In some cases, Benoît has been mentoring the same stylists for more than fifteen years. “They keep me on my toes, that’s for sure! I meet with some of them every three months. And they demand to walk away with many new tricks and techniques, ” he says. To fuel his passion for teaching, Benoît travels all over the world. His favourite spot? Sassoon, in London, where he checks in at least three times a year. “These training seminars are absolutely necessary for me to evolve in my career and, in turn, to teach those who rely on me to also advance their craft. We’re all here to better ourselves.”
Advancing Your Career
One of his current mentees, Valeria Amirova, was only a student when she heard about Benoît and Pure. She started working as an assistant right after graduating, and was almost immediately taken under Benoît’s wing. “He’s the reason why I’m still here”, she says. “We have a very intuitive communication. When we work together, I immediately get what he’s saying. A mentor is a huge plus to have in your career. Hairstyling is an art, and you need to see things from a new perspective to advance.”
When 24 year-old Lindsey Taylor applied at Zazou Salon and Spa and started an apprenticeship with Tara Main, she had no idea what she was in for. She was almost immediately put into the newly created position of personal assistant, began working on clients’ colour—in addition to programs, projects, work plans, homework, tests and a weekly four-hour learning session. “I started working with Tara every day, watching all the stylists, soaking it all in,” says Taylor. “It was difficult, but I knew I had to start at the bottom and work my way up, so I stuck it out.”
No Shortcuts
“I was tough.
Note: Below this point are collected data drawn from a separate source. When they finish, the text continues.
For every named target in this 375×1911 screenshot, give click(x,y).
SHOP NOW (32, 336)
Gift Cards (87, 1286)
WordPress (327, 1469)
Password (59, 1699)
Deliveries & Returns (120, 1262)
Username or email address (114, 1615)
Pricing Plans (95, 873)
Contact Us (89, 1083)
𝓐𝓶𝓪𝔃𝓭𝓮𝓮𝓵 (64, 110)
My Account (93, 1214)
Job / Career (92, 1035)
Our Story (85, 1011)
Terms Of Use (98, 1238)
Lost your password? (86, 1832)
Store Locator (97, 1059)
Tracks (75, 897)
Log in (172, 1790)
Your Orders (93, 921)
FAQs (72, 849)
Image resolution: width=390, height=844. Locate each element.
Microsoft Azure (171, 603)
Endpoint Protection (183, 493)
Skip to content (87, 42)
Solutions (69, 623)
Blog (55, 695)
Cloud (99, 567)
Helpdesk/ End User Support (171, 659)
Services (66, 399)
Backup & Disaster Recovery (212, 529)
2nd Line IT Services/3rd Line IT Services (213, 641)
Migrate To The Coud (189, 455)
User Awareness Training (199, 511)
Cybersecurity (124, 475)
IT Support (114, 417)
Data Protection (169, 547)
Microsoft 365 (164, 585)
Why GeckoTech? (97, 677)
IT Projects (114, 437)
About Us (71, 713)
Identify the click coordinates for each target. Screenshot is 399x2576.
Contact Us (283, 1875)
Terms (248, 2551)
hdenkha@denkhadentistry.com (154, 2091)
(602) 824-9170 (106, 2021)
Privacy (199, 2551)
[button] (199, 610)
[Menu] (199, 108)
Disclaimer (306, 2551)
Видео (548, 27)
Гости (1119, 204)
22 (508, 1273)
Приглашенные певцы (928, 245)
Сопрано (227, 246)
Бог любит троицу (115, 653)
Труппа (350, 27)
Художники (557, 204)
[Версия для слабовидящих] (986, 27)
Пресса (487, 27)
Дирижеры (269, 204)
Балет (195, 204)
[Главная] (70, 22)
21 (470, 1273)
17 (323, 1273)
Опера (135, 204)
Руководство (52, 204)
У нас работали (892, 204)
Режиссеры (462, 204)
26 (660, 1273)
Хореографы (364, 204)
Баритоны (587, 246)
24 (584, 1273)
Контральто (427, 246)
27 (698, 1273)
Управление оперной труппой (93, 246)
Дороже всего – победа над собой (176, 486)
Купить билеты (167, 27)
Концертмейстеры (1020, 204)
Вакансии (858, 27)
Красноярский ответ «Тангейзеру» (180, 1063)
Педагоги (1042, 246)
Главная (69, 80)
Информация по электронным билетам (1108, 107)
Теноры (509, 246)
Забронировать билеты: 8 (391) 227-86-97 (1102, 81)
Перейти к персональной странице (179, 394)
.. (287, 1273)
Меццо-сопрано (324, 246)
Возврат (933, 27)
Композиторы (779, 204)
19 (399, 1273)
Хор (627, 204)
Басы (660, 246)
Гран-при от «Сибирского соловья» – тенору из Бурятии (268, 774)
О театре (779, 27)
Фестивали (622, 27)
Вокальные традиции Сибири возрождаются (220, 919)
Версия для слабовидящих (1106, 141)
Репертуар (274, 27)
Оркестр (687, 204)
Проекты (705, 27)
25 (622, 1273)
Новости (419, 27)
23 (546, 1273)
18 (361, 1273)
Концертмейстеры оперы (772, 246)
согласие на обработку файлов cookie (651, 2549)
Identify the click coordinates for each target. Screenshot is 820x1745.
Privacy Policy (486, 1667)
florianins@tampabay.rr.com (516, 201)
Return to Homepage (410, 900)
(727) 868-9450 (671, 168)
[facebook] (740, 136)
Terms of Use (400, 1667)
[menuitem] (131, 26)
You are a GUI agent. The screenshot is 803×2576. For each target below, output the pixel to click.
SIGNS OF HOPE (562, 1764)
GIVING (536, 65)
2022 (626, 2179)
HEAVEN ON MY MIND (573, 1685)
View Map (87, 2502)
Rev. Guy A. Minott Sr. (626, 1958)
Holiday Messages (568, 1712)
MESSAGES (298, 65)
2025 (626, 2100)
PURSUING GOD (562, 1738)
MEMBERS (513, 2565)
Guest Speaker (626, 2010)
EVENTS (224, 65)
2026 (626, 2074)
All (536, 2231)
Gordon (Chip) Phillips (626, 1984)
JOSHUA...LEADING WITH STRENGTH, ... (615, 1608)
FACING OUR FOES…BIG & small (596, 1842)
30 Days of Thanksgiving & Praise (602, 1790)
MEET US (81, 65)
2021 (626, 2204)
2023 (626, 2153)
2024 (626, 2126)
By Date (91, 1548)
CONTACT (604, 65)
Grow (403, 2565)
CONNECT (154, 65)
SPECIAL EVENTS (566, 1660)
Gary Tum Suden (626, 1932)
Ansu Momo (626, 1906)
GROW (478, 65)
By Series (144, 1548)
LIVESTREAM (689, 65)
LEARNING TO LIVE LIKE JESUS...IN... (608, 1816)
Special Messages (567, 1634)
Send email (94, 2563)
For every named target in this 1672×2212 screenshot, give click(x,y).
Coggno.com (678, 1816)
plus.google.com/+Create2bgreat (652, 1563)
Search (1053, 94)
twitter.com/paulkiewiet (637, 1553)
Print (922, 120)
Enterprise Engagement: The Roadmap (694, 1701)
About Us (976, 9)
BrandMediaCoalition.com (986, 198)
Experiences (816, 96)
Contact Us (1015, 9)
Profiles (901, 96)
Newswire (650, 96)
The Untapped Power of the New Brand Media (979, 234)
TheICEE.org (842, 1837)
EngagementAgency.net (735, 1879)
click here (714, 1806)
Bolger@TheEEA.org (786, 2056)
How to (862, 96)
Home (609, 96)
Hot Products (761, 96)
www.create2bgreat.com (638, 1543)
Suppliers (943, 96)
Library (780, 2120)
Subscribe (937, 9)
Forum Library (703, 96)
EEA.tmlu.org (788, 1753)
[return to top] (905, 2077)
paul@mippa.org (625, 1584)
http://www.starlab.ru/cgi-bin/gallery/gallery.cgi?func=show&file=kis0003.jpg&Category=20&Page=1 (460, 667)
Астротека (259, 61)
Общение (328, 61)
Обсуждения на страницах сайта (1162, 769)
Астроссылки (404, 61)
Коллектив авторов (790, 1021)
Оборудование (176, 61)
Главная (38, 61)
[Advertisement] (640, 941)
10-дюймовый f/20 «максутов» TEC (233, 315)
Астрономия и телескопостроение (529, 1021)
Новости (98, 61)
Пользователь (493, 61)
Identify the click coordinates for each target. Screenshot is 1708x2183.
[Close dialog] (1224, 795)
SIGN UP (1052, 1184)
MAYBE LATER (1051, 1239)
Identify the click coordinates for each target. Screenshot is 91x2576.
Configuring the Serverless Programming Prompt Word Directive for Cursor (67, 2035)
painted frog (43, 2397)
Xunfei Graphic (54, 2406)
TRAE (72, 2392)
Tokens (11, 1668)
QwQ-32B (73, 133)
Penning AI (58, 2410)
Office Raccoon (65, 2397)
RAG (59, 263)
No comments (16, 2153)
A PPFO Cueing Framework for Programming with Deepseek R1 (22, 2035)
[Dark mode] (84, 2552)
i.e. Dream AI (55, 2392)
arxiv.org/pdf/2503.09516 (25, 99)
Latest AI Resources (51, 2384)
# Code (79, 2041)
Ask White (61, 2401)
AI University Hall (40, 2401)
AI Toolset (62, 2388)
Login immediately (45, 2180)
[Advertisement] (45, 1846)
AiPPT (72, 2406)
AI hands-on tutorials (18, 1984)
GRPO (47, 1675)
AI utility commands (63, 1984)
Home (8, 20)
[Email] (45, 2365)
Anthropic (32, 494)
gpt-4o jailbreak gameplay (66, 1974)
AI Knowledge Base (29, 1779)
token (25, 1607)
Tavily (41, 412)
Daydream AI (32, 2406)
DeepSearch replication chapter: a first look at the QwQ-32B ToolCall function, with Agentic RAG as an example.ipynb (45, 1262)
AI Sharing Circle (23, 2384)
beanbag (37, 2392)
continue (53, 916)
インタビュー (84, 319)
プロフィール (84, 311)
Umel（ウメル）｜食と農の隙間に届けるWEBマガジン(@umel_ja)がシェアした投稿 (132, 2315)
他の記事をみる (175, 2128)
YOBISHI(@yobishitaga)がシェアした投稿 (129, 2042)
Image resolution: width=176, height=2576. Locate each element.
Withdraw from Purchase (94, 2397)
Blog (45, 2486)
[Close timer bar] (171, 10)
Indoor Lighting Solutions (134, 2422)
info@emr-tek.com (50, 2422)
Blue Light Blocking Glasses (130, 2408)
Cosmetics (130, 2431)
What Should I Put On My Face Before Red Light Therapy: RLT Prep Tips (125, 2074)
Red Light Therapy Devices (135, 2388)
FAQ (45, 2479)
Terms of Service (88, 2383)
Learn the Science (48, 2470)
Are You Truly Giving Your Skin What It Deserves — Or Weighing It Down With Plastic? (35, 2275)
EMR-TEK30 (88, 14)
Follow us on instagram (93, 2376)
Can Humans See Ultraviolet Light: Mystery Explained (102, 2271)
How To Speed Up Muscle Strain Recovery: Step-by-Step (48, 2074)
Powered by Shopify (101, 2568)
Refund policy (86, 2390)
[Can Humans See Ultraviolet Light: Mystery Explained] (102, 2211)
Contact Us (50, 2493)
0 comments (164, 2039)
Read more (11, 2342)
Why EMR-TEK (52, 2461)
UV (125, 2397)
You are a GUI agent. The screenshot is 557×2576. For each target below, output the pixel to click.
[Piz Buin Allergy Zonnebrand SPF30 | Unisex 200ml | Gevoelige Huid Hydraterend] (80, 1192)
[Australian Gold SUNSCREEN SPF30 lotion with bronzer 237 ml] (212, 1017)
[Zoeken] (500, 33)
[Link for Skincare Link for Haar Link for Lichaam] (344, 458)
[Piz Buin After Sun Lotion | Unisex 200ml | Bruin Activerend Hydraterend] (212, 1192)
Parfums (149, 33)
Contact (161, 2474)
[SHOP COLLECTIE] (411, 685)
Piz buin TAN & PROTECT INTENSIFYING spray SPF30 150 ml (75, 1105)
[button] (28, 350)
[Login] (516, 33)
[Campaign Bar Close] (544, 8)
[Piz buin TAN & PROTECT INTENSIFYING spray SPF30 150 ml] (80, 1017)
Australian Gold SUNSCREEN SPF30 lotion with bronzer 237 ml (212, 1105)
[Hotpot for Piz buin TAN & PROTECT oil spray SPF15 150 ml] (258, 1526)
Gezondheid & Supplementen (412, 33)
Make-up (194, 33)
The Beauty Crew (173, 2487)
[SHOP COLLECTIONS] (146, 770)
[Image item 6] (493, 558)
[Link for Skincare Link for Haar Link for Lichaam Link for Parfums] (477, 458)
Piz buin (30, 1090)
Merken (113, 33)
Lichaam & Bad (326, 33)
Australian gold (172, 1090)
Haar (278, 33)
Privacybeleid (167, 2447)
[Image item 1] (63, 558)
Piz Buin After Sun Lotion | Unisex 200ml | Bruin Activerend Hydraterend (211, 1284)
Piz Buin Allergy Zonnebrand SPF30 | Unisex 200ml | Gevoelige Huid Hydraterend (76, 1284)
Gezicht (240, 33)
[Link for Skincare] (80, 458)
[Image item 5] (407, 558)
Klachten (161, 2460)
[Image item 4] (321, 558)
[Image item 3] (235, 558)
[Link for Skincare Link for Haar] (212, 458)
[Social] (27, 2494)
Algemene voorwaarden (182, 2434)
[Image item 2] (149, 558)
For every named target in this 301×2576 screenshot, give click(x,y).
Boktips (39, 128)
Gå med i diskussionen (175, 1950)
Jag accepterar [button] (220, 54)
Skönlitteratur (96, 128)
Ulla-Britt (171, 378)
There were tears,” Main recalls, “I cried some too!” But Main says she now gets thanked for pushing stylists so hard to be the best they can be. “It was not an easy program, but anyone who went through it is a success, and Lindsay is an example of that.” Main’s two years’ experience as an Aveda Certified Colour Educator and Hair Cutting Educator helped her develop the program.
Mentee Becomes Mentor
“Learning from someone who’s so talented, someone who has made it so far, who’s been through everything I was about to go through, just knowing that I could get there helped me. I could see the light at the end of the tunnel’” says Taylor. “I’ve come so far now. I’m a senior stylist at Zazou, and looking at bringing on a personal assistant of my own.”
Words of Wisdom
Being voted a Favourite Hairstylist in a local paper and selected as a semi-finalist in the Avant Garde category of the Contessa Awards, Taylor offers this advice to those about to enter a mentoring relationship: “Look to work with someone you can get along with and work similarly to. Have faith because there will be bumps and lots of tears, but you can get through it, you just have to stick with it.”
For Main, the experience enriched her life immensely. “My biggest need in life is teaching, mastery and creating a platform for others to grow,” she states. “I remember the people who helped me along the way—but I remember times when I wasn’t treated well as an apprentice and that’s something I want to stop. I want apprenticeship to be looked as a mentor and mentee relationship and not where I’m the master and you’re the slave.”